__TASK OBJECTIVE__
Which lines in the entries below contain the string "twitter"? Show each of them in full.

__RECORDS FOR THE EXERCISE__

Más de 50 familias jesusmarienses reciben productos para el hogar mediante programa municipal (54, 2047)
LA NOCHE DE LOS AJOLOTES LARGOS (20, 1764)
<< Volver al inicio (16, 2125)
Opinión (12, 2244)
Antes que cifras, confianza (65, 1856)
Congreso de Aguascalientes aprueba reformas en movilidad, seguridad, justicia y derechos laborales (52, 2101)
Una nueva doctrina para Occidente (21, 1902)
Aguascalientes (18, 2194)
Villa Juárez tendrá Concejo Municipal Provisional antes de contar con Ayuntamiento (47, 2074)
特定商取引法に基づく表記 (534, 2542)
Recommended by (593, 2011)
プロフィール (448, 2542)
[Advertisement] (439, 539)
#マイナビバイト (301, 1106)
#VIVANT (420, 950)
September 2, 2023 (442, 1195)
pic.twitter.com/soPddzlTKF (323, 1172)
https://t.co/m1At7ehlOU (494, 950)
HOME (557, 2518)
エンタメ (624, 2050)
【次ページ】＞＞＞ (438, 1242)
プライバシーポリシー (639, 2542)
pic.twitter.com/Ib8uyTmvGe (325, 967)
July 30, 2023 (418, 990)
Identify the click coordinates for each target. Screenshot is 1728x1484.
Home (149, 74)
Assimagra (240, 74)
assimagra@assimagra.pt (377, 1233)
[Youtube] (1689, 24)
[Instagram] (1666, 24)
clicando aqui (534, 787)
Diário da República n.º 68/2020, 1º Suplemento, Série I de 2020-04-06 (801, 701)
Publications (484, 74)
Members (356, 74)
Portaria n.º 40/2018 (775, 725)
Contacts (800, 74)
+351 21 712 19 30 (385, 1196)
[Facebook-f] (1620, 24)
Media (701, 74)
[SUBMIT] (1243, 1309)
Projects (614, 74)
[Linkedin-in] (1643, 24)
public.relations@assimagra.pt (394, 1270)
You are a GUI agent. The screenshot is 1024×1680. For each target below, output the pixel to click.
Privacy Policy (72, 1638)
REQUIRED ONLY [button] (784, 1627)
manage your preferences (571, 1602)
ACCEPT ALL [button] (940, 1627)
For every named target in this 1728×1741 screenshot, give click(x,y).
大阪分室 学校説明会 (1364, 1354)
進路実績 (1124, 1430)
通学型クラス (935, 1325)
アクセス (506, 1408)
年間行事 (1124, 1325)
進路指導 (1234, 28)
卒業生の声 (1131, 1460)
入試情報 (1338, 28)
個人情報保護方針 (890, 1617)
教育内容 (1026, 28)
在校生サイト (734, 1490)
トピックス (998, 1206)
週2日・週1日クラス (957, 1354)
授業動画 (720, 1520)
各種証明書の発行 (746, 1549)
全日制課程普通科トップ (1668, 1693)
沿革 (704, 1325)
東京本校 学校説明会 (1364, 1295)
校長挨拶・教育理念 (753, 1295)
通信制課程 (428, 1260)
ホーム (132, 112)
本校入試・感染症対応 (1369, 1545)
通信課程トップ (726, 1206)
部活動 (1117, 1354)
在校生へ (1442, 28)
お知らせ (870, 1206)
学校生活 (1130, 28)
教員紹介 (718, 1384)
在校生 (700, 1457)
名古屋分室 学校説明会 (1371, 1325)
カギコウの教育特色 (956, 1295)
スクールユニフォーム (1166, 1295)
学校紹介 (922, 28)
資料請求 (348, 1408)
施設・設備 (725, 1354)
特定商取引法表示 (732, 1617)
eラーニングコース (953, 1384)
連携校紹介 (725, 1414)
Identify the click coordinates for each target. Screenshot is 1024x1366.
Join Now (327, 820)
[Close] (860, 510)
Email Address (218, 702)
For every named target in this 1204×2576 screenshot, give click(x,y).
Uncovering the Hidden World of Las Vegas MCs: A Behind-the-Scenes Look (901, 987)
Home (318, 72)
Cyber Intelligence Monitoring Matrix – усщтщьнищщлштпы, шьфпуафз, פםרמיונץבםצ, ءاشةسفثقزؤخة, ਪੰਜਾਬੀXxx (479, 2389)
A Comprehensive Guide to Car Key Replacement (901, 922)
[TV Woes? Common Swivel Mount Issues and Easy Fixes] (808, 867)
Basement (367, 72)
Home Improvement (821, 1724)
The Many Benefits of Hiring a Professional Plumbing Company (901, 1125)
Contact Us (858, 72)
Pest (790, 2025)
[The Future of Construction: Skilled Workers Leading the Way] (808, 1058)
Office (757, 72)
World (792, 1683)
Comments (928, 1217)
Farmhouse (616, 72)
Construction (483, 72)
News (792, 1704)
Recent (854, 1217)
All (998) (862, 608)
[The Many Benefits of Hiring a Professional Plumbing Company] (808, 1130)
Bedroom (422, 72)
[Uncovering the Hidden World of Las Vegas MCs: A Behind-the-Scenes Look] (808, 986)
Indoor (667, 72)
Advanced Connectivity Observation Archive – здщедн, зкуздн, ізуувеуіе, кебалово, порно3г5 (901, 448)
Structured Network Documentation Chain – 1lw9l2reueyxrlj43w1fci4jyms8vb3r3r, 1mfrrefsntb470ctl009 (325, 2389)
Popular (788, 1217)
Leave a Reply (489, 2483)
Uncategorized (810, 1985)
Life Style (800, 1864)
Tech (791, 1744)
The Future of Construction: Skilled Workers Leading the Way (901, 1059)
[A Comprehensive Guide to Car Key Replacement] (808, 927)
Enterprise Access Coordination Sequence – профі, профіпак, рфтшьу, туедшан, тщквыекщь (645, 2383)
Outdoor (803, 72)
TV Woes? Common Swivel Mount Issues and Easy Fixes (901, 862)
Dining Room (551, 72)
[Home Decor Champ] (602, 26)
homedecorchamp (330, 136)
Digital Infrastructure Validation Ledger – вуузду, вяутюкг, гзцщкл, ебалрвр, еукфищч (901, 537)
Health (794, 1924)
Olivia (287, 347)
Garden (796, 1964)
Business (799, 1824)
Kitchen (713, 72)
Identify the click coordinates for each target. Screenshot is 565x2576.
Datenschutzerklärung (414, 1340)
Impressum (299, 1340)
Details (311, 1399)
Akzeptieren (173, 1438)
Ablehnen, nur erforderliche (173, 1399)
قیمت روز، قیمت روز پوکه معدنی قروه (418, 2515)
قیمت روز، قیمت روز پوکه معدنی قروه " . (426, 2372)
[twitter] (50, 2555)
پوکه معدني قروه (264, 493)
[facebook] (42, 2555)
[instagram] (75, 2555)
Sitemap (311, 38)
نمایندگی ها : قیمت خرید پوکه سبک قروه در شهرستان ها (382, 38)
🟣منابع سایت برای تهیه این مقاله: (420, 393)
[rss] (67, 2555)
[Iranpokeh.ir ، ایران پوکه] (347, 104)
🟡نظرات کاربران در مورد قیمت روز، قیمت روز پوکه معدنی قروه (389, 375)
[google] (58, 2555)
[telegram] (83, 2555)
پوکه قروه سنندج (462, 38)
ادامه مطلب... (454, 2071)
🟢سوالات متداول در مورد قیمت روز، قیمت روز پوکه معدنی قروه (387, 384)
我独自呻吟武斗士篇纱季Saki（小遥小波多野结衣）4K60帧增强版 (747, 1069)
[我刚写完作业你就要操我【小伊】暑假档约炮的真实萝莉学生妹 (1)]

__OUTPUT__
pic.twitter.com/soPddzlTKF (323, 1172)
pic.twitter.com/Ib8uyTmvGe (325, 967)
[twitter] (50, 2555)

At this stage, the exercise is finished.